Karşımızdaki bir insanı
değeri ve değerleriyle birlikte değerlendirmek gerek. Çünkü karşımızdaki kim
olursa olsun, onun, öncelikle bir insan olarak değeri vardır. Ve aynı zamanda o
insanın değerleri…
Değeri ve değerleriyle
birlikte değerlendiremediğimiz her insanı eksiltiriz. Eksilttiğimiz her insanla,
aslında, farkında bile olmadan kendimiz de eksiliriz. Çünkü değeri ve değerleri
temelinde bütünsel olarak doğru değerlendirip kavrayamadığımız, anlayamadığımız
her insan yanılgılarımızın, yanlışlarımızın da nedenidir.
Gündelik yaşamın akıp
giden olayları arasında, insanı değeri ve değerleri temelinde bütünsel olarak
değerlendirmenin önündeki en önemli engellerden, bizi yanılgılara, yanlışlara
götüren nedenlerden birincisi, karşılaştığımız kişilere statüleri üzerinden
değer biçme yaklaşımı ve anlayışıdır. Oysa karşımızdaki insanı ya da kendimizi
o an için sahip olunan statüyle değerlendirmek, statüye göre değer biçmek ya da
değer atfetmek yapılan en büyük yanlışlardan biridir. Yalnızca yanlış da değil,
aynı zamanda bu değerlendirme yaklaşımı ilinek insan oluşun göstergesidir. İlinek
insan halinin dışavurumudur.
İlinek insan ne
kendisinin ne de karşısındakinin değerini kendisinden başlatır. Aksine; ilinek
insan, hem kendisinin hem de karşısındaki ilişkide bulunduğu insanın değerini
ve değerlerini, kendi dışlarındaki bir varlık, otorite, nesne ya da kişiyle
ilişkisinin uzaklığı ya da yakınlığına göre belirler. Davranışının kaynağı,
niteliği, biçimi ve değeri de buna göre şekillenir.

Veri dökümü:
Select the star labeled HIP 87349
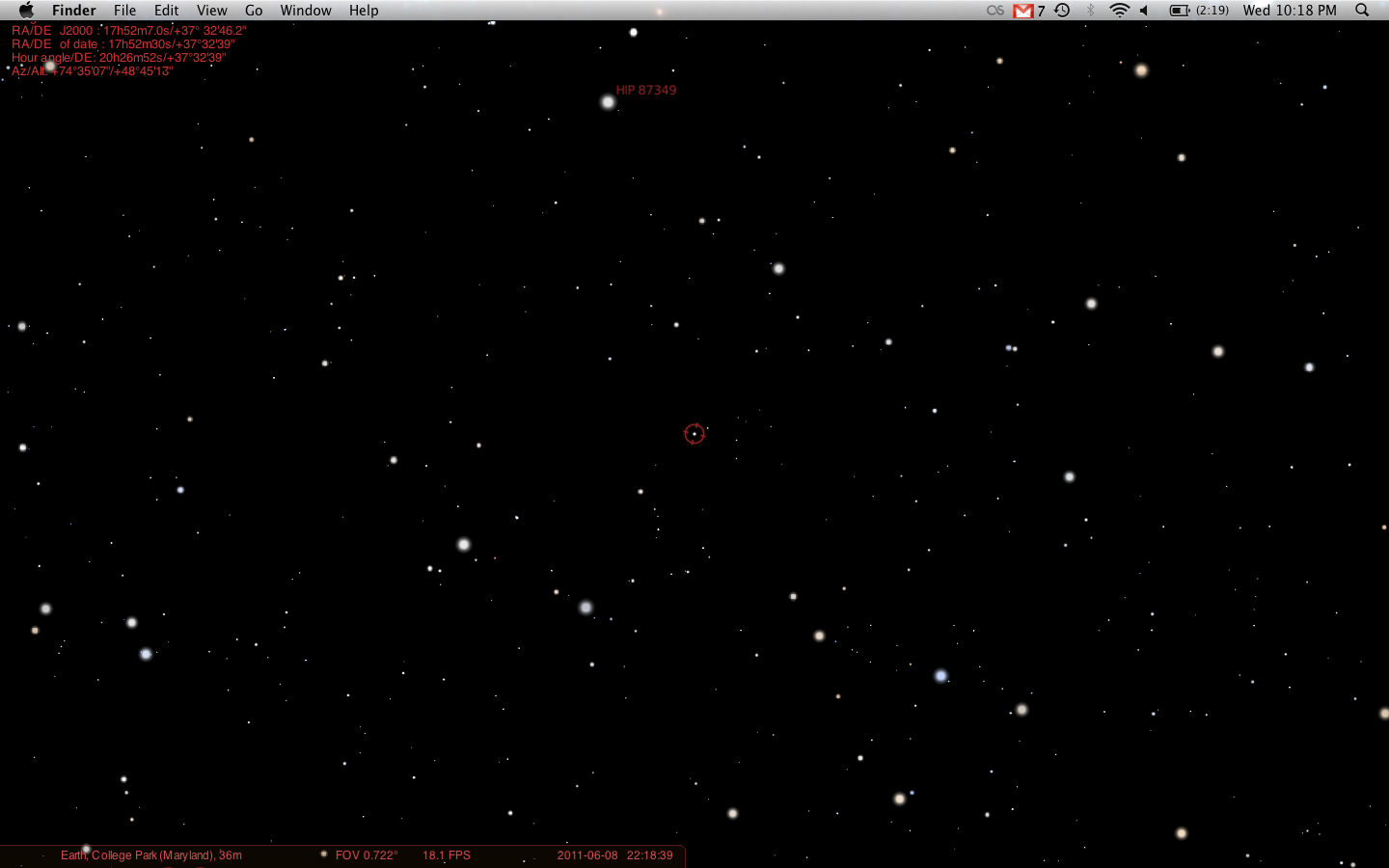 (608, 102)
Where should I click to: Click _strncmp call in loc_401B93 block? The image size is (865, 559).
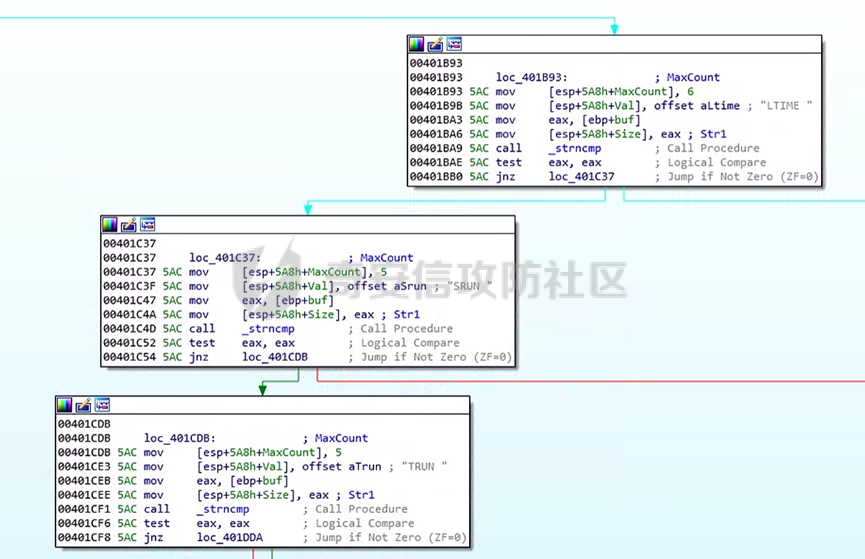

Yönergeler:
(a) İnsanı değeri ve değerleriyle değerlendirme üzerine olan metinde "Karşımızdaki bir insanı" ile başlayıp "yanlışlarımızın da nedenidir." sözlerine kadar süren bölümü aynen yazın.
(b) İnsanı değeri ve değerleriyle değerlendirme üzerine olan metindeki "Gündelik yaşamın akıp giden olayları arasında" diye başlayan paragrafı, temel bilgilerini koruyarak daha kısa biçimde yeniden yazın.
(c) İnsanı değeri ve değerleriyle değerlendirme üzerine olan metni kaldığı yerden sürdürün.

Alıştırma yanıtları:
(a)
Karşımızdaki bir insanı
değeri ve değerleriyle birlikte değerlendirmek gerek. Çünkü karşımızdaki kim
olursa olsun, onun, öncelikle bir insan olarak değeri vardır. Ve aynı zamanda o
insanın değerleri…
Değeri ve değerleriyle
birlikte değerlendiremediğimiz her insanı eksiltiriz. Eksilttiğimiz her insanla,
aslında, farkında bile olmadan kendimiz de eksiliriz. Çünkü değeri ve değerleri
temelinde bütünsel olarak doğru değerlendirip kavrayamadığımız, anlayamadığımız
her insan yanılgılarımızın, yanlışlarımızın da nedenidir.

(b) Gündelik yaşamda insanı değeri ve değerleriyle bütünsel olarak değerlendirmenin önündeki en önemli engel, bizi yanılgılara ve yanlışlara götüren nedenlerin de birincisidir. Bu engel, kişilere statülerine göre değer biçmektir. Kendimizi ya da karşımızdakini o anki statüsüyle değerlendirmek en büyük yanlışlardan biridir. Bu yaklaşım aynı zamanda ilinek insan oluşun göstergesi, ilinek insan halinin de dışavurumudur.

(c)
İlinek insan için statü
de kendisinin ya da karşısındakinin değerini belirleme ve ona yönelik
davranışını oluşturma ve sergilemede en önemli ölçütlerden biridir. İlinek
insanın burada unuttuğu, belki de hiçbir zaman düşünmediği sorun ise, bu kabul
çerçevesinde kurduğu ve yaşadığı ilişkilerin, gerçekleştirdiği ahlaki eylemin
kendisince ya da karşısındakince değeri ne olursa olsun, olumlu anlamda değer
üreten değil, aksine değer tüketen bir ilişki olmasıdır.
Statüler ahlaki eylemde
bulunmaz. Statüler etik ilişki kurmaz. Statülerin ahlakı yoktur. Bir başka
deyişle statüler ahlaksızdır. İşte ilinek insanın temel yanılgılarından biri de
budur. O statüyle değer kazandığını düşünür. Statüsüne saygı bekler. Oysa
insana değer kazandıracak olan, kendisinde olmayanı ona katacak ya da
sağlayacak olan statü değildir. Aksine, statüye ya da herhangi bir sıfata değer
katacak, onu daha değerli ya da değersiz kılacak insandır. Dolayısıyla, saygı
insana gösterilir. Etik ilişki insanla insanın ilişkisinde gerçekleşir.
Statüler arasında ahlaki bir eylem, statüler arasında etik bir ilişki
kurulamaz. Çünkü hiçbir statü ahlaki eylemde bulunamaz. Hiçbir statü etik bir
ilişki kuramaz. Bunları gerçekleştirebilecek olan yegâne varlık insandır.
Ne var ki ilinek insan,
kendisini ve ilişki kurduğu insanı değeri ve değerleriyle kavrama anlayış ve
yaklaşımında olmadığı için, statüye sığınır ya da karşısındakine statüsüne göre
davranmayı mübah görür. Karşısındaki insanın algıladığı ya da değer atfettiği,
değer biçtiği statüsüne göre onun karşısında eğilir ya da böbürlenir. Onun
karşısında “bütün küçük dağları siz yarattınız efendim” dercesine vecd içinde
secde eden bir duruşa geçer. Ya da “bütün küçük dağları ben yarattım”
dercesine, kendisine karşı vecd içinde bir duruş bekler. Çünkü
ilinek insana göre, değerliliğin ya da değersizliğin, önemliliğin ya da
önemsizliğin ölçütünü belirleyen ne bir kişi olarak kendisinin bütünlüğüdür ne
de bir birey olarak karşısındakinin bütünlüğü. Bunları belirleyen, kendi kabulleri
temelinde, hem kendisinin hem de ilişki kurulan kişinin dışındaki, varlık,
nesne, otorite, sıfat, statü, vb.dir. Kendisinin ya da diğerinin o varlıklarla
ilişki düzeyidir.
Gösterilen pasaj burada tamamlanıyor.